1. Alcohol increases the risk of at least six cancers.
What’s the connection between drinking and cancer? Just like tobacco, alcohol is classified by the National Toxicology program as a cancer-causing substance, or carcinogen — right up there with asbestos, formaldehyde and ultraviolet radiation.
When you drink alcohol the body breaks it down into a chemical compound called acetaldehyde. This chemical can alter the DNA in your body as well as proteins and lipids, explains Farhad Islami, M.D., scientific director of cancer disparity research at the American Cancer Society and a coauthor of the Lancet Oncology report. And these changes can lead to tumor growth.
Alcohol can also adversely affect the regulation of hormones, and it may even promote cancer indirectly by acting as “a solvent for other carcinogenic agents,” Islami explains — meaning it may make it easier for the harmful chemicals in tobacco, for example, to batter the body. This is one possible explanation for why people who smoke and drink are much more likely to develop cancers in the mouth and throat than those who use either alcohol or tobacco alone.

Listed records:
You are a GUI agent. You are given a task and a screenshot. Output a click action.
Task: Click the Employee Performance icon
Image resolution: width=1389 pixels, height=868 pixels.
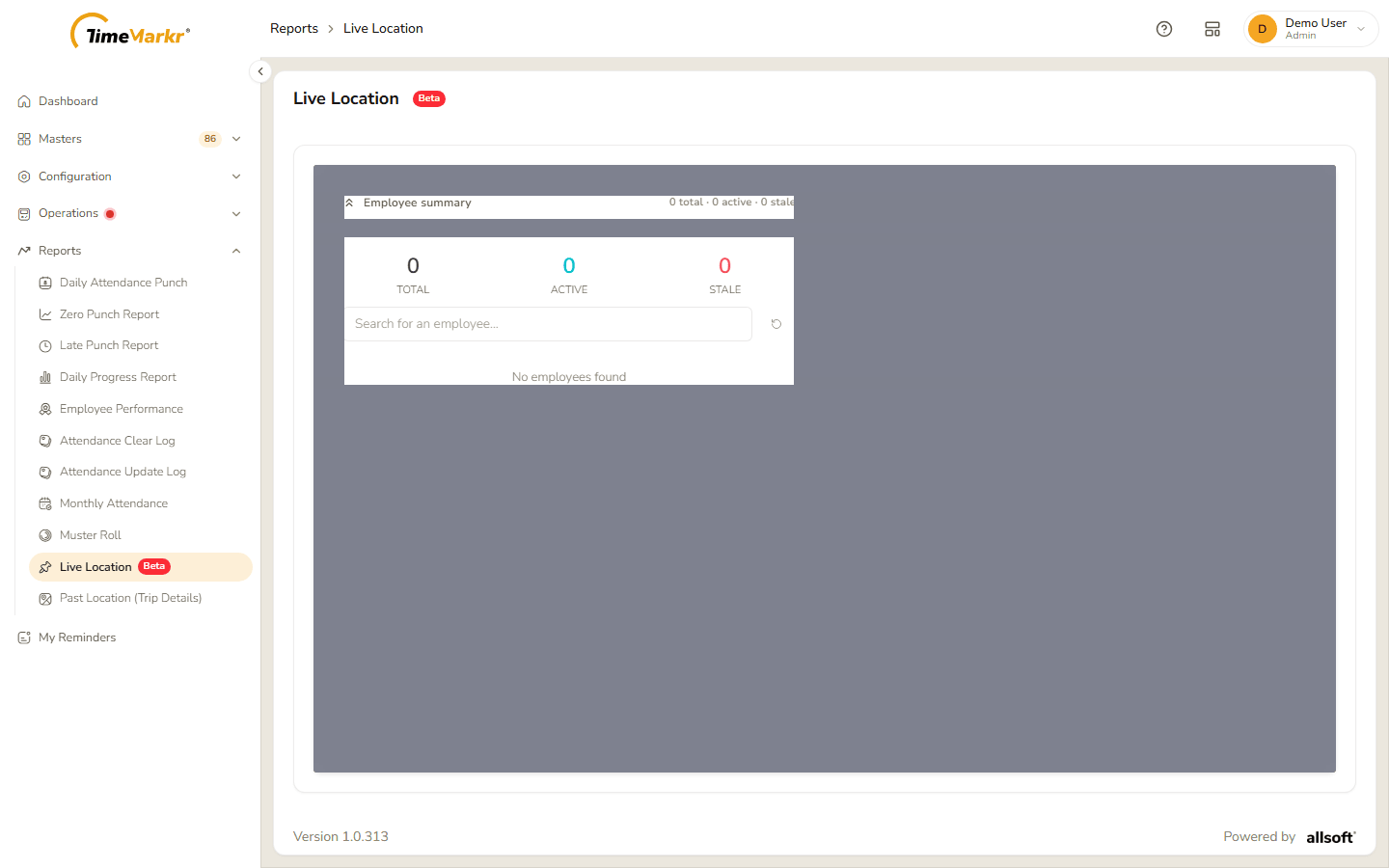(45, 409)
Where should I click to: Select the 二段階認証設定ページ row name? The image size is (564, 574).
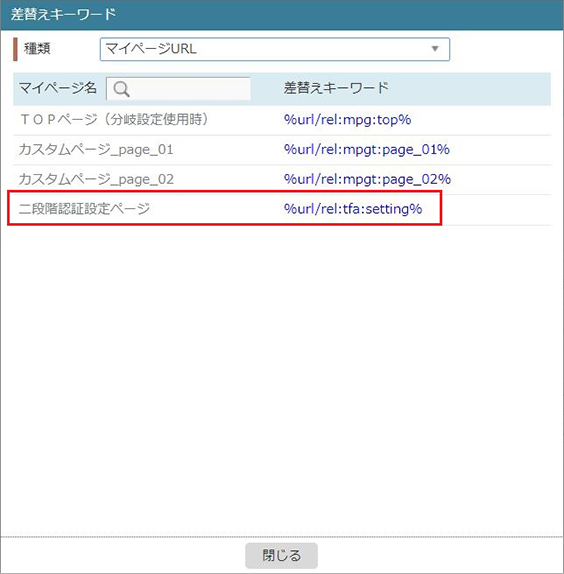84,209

Problem requirements:
Resume the text on alcohol and cancer, picking up right after its last sentence. The rows aren't needed for anything here.

Task answer:
According to the Centers for Disease Control and Prevention (CDC), drinking alcohol raises a person’s risk for six types of cancers: cancer in the mouth and throat; larynx; esophagus; colon and rectum; liver; and breast (in women). What’s more, evidence is mounting that alcohol consumption may be associated with increased risks of melanoma and of prostate and pancreatic cancers, the National Cancer Institute notes.